Pennington (2006) recently summarized the arguments against single-deficit models for complex disorders. Molecular genetic risk factors first identified for RD or ADHD have replicated in some studies but not others, and the observed effect sizes of these risk factors are too small to be a single risk factor that is sufficient to account for all cases of the disorder by itself (e.g., Bates, Luciano, Castles, Coltheart, Wright, and Martin 2007; Cardon, Smith, Fulker, Kimberling, Pennington, and DeFries 1994; Cardon, Smith, Fulker, Kimberling, Pennington, and DeFries 1995; Curran et al. 2001; Fisher and DeFries 2002; McGrath, Smith, and Pennington 2006). In addition, subsequent studies also identified several other genetic and neuropsychological risk factors for each disorder (e.g., Fisher and DeFries 2002; Gizer, Ficks, and Waldman 2009; Willcutt 2008; Zhou et al. 2008), providing additional evidence against single-deficit models for RD or ADHD.
Another important criticism of single-deficit models is especially germane to the current paper. Models that propose a single cognitive dysfunction that is unique to each disorder cannot easily account for the pervasive comorbidity between different disorders. For example, although RD and ADHD each occur in approximately 5% of children in the population, 25-40% of children with either RD or ADHD also meet criteria for the other disorder (e.g., August and Garfinkel 1990; Semrud-Clikeman, Biederman, Sprich-Buckminster, Lehman, Faraone, and Norman 1992; Willcutt and Pennington 2000). Similarly, studies of dimensional measures of reading and ADHD symptoms report significant correlations that are low to moderate in magnitude (r = .2 – .5; Bauermeister et al. 2005; Nigg, Hinshaw, Carte, and Treuting 1998; Willcutt et al. 2001; Willcutt, Pennington, Olson, Chhabildas, and Hulslander 2005).
Taken together, these converging results have precipitated a major reconceptualization of theoretical models of RD, ADHD, and other complex disorders.
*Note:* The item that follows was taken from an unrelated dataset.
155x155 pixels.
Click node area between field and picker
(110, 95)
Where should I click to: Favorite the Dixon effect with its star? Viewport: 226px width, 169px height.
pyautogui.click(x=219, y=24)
Rather than attempting to identify a single necessary and sufficient cause that is specific to each disorder, more recent theoretical models explicitly hypothesize that complex disorders are heterogeneous conditions that arise from the additive and interactive effects of multiple genetic and environmental risk factors to lead to weaknesses in multiple cognitive domains (Pennington 2006; Sonuga-Barke, Sergeant, Nigg, and Willcutt 2008; Willcutt, Sonuga-Barke, Nigg, and Sergeant 2008). In this paper we use neuropsychological and behavior genetic methods to test multiple-deficit models of RD and ADHD, then test if a subset of cognitive weaknesses may increase susceptibility to both disorders, leading to comorbidity.